The French consulting firm Wescale presents its Augmented Software Factory doctrine: a software value chain entirely orchestrated by specialized AI agents, structured across six production lines. Intention ingests business needs into PRDs and ADRs; Plan derives User Stories and parallelizable tasks; Sign-Off is the sole human gate before production, where architects and Product Managers validate across six dimensions; Production runs 24/7/365 in parallel with integrated Shift-Left; Verification is entrusted to an independent audit agent comparing spec vs code ("no self-certification"); Deployment closes the loop with automated DevOps and AI monitoring. Key principle: humans intervene at only two moments, everything else is automated, traced, auditable.

Wescale claims the return of the predictable V-cycle against Scrum agility, which it argues failed to hold scope, cost and timeline. Figures cited: 3-5x faster than a traditional team, continuous 24/7, 100% of code auditable. Maximum ROI centers on legacy modernization and replacement of costly SaaS. Five business models are compared; outcome-based (payment on KPIs achieved) is favored as aligned with value.

The Myths vs Realities slide condenses the anti-hype thesis: not 10x but realistic 3-4x; not the disappearance of developers but an evolution toward Strategic Judge and Agent Manager; not a simple prompt library but a Gov+Prod+Audit platform; not a replacement for offshoring but its next step; and above all "very few organizations will get there" because injected governance is a real barrier to entry.

Five mindset shifts structure the transition: code producer → strategic judge, manual writing → plan validation, deterministic → probabilistic critique, solo developer → agent manager, accepted technical debt → continuous Shift-Left quality. Six new key skills: judgment & ethics, orchestration & prompting, architecture & requirements, data-driven steering (DORA), Shift-Left quality control, resilience & adaptability. Velocity is replaced by Predictability.

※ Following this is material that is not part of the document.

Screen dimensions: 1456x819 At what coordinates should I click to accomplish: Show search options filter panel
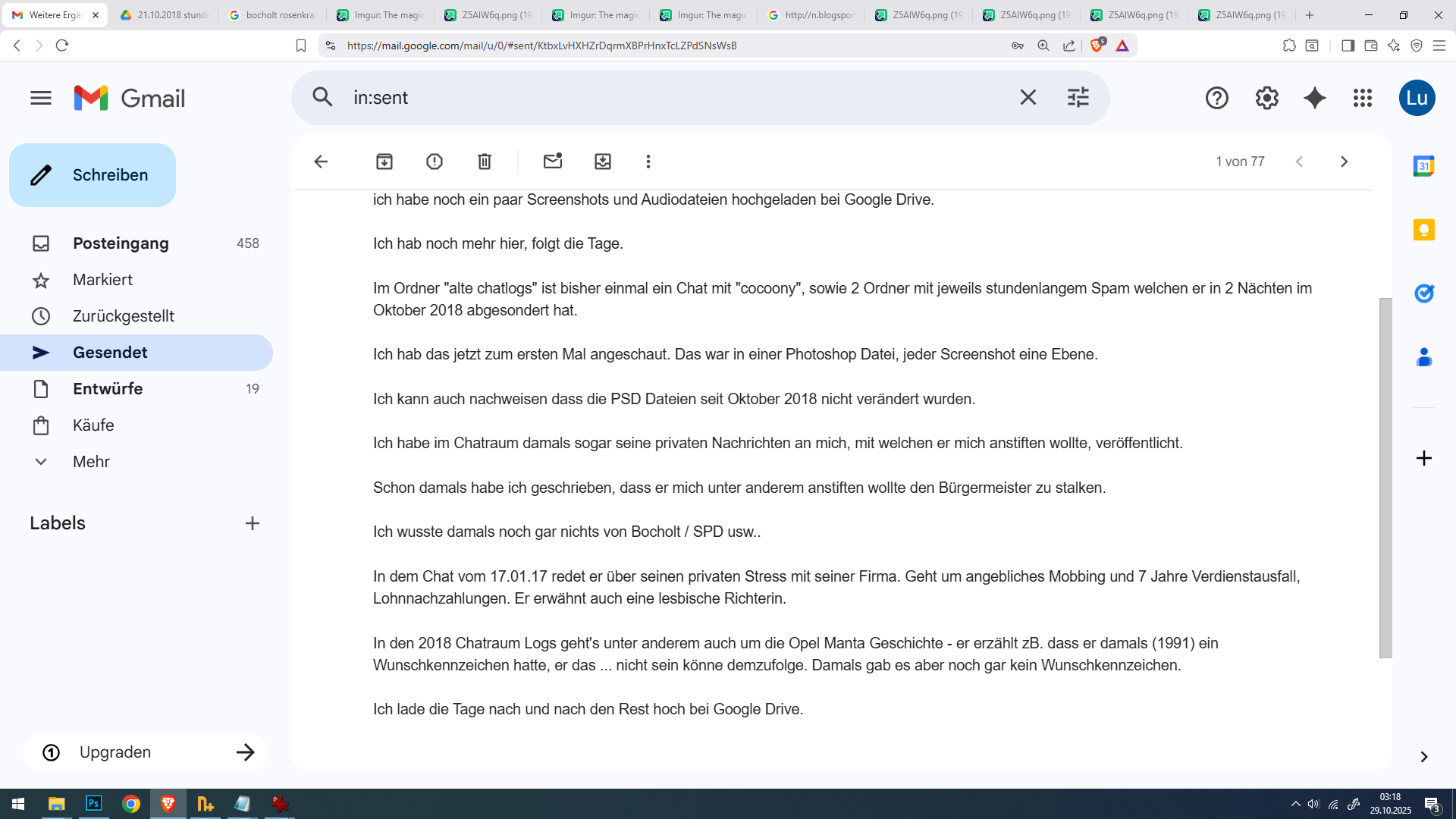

Four structuring pieces of advice close the deck: (1) tooling strategy is not enough, method comes first; (2) injected governance is the central innovation"a near-military layer""you don't stop AI from misbehaving by hoping it behaves well"; (3) control compute costs (Drift, Token Burning); (4) separate immutable principles from adaptable implementation. Four risks to anticipate: security (vulnerable code), compliance (GPL, GDPR), governance (invisible technical debt), operational (Drift, Token Burning). Doctrine proven internally: "What we learned by building Solario on Solario."